Harrell expressed excitement at the work the club is doing for the Las Vegas Valley, and provided a history of the motorcycle club. The Nevada chapter, which began in 2005, is the 42nd in the country.
The third Buffalo Soldiers group to present Saturday, a sister organization to the motorcycle club, was represented by Doris Johnson, who founded the group in honor of Cathy Williams, the only female Buffalo Soldier.
The group provides services to homeless female veterans, a group Johnson said has a population of more than 55,000 nationwide.
Johnson was originally part of the original Buffalo Soldiers Motorcycle Club in Chicago founded in 1993, but wanted to focus on the veteran who is never spoken about.
“There are statues of white women that went into the Independence War as men. They come out and they have statues in their honor, they have streets named after them.
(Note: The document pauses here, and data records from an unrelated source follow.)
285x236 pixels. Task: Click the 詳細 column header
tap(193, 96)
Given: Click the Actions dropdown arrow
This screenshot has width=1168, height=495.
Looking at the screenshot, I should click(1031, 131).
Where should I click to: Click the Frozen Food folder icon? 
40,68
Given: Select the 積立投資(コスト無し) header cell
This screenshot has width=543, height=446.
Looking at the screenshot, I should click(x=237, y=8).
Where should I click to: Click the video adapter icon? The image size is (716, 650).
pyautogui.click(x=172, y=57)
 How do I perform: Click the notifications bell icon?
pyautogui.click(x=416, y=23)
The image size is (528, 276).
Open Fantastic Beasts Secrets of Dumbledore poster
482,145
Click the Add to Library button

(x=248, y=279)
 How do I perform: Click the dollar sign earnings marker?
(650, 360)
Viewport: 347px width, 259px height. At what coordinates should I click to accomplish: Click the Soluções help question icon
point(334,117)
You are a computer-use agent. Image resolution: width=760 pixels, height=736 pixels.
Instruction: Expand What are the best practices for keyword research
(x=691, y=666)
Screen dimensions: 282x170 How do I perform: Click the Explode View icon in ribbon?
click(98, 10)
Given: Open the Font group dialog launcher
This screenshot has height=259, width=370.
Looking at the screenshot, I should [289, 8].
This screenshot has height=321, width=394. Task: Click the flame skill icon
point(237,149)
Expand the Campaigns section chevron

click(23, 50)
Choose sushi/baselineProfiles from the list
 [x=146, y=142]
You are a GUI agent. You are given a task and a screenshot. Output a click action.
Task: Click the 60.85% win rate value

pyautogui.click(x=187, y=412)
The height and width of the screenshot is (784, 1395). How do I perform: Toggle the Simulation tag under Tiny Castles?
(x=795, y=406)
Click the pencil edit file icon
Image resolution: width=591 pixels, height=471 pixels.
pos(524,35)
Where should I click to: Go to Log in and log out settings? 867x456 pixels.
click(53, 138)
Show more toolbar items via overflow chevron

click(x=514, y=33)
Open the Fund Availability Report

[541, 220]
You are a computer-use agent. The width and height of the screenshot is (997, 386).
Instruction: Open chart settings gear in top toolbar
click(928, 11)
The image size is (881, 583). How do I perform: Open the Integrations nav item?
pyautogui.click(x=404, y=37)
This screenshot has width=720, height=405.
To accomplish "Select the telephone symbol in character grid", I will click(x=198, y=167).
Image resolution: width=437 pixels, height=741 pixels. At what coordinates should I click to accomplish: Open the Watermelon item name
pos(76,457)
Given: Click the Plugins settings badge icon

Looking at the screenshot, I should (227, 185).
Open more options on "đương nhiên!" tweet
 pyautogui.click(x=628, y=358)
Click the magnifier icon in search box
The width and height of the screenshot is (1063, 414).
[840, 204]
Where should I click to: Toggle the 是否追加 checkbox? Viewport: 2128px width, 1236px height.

There’s nothing named after Cathy Williams other than what the Buffalo Soldiers have done,” Johnson said.
Johnson said Williams helped pave the way for the law allowing women to legally join the military nearly 100 years later.
“This is a history that everybody needs to know about. She is responsible for the women being in the military today. This is why they passed the law in 1948.”
Many residents expressed dismay that school curriculum does not cover Buffalo Soldiers at all, or African-American history enough.
“So many students only hear about black history in February,” said Matt Killingsworth, a humanities teacher at Mendoza Elementary School.
Killingsworth has been pushing for the Clark County School District to include more African-American history in its curriculum for several years. In the meantime, he invites the Buffalo Soldiers 9th and 10th Calvary to speak in his classroom each year.
Social worker Renata Coles expressed a similar sentiment.
“I’ve gone through school here and it was not something that was talked about,” she said.
Coles came with her husband, Damian, and their three children, two girls, ages 8 and 5, and one boy, 5.
“It’s great to have these people from the community come out and get the history,” Damian Coles said. “Bring the kids out and show them some American black history.”
A campaign representative for U.S. Sen. Kamala Harris of California reiterated her message on school curriculum on behalf of the presidential hopeful.
“One of the things that Sen. Harris said time and time again is that black history is American history. It’s time that it’s recognized as U.S. history, it’s time it’s taught in schools and recognized in textbooks.”
Spearman made closing remarks, thanking the Buffalo Soldiers for the work accomplished to recognize the holiday on Sunday.
“Whatever we are accomplishing today, we are standing on the shoulders of giants, and without you we may not have had integration in the services,” she said.